ZHAO Yang, ZHOU Huilin, MEI Xiaoyi,

FENG Jialei

School of Finance

Zhejiang Gongshang University

Twilight244652858@yahoo.cn

【Abstract】 This paper centers on analyzing the reasons theoretically why RMB appreciation could not hold down inflation and taking Japan’s situation from 1985 to 1995 as a example. The results show that the price pass-through effect of RMB exchange rate fluctuations on domestic inflation measured by CPI is low and the inflation should be inspected from demand drive, cost to promote and money supply.

【Key words】 exchange pass-through effect ,demand, money supply

1 Introduction

Since Geithner, the U.S. treasury secretary, had presented the view that China was controlling the exchange rates, scholars represented by Bergsten and Krugman quickly supported it. Bergsten, working in the U.S. Peterson Institution for International Economics, thought RMB was underestimated by 25% compared to trade-weighted basic RMB, and by 40% relative to dollars. Moreover, IMF also thought RMB was underestimated. All these reasons increase in external pressure. At the start of March, 2010, 130 congressmen of U.S. insisted that Treasury Department censure China for controlling exchange rates in the report about different nations’ exchange rates issued in the middle of April. In the senate, Schumer bill producer which was modified restarted. If RMB couldn’t appreciate sharply, this bill requested that Obama impose high penalty duties to all the goods from China.
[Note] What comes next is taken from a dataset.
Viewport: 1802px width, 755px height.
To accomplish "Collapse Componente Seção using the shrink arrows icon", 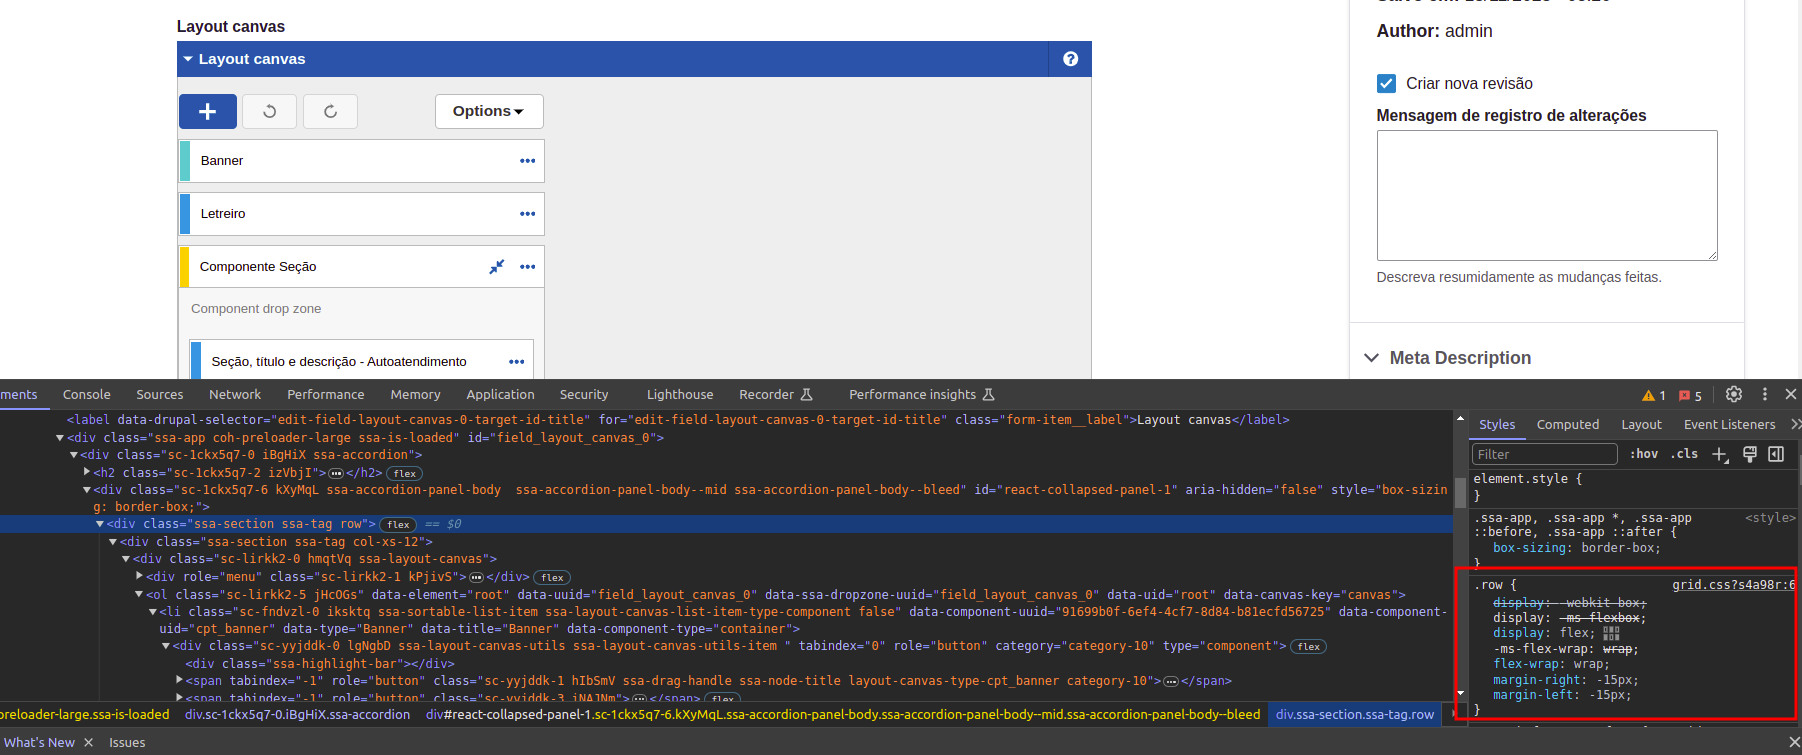I will pos(496,267).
At the same time, because of excess liquidity, over-investment and rapid expansion of credit, from 2007, domestic prices continued to increase; the inflation measured by CPI reached the peak during 10 years. From March, 2007 to December, 2008, CPI continuously exceeded 3% compared to normal level during 22 months and reached the highest level of 8.7% in February, 2008.

RMB appreciation pressure from all over the world,...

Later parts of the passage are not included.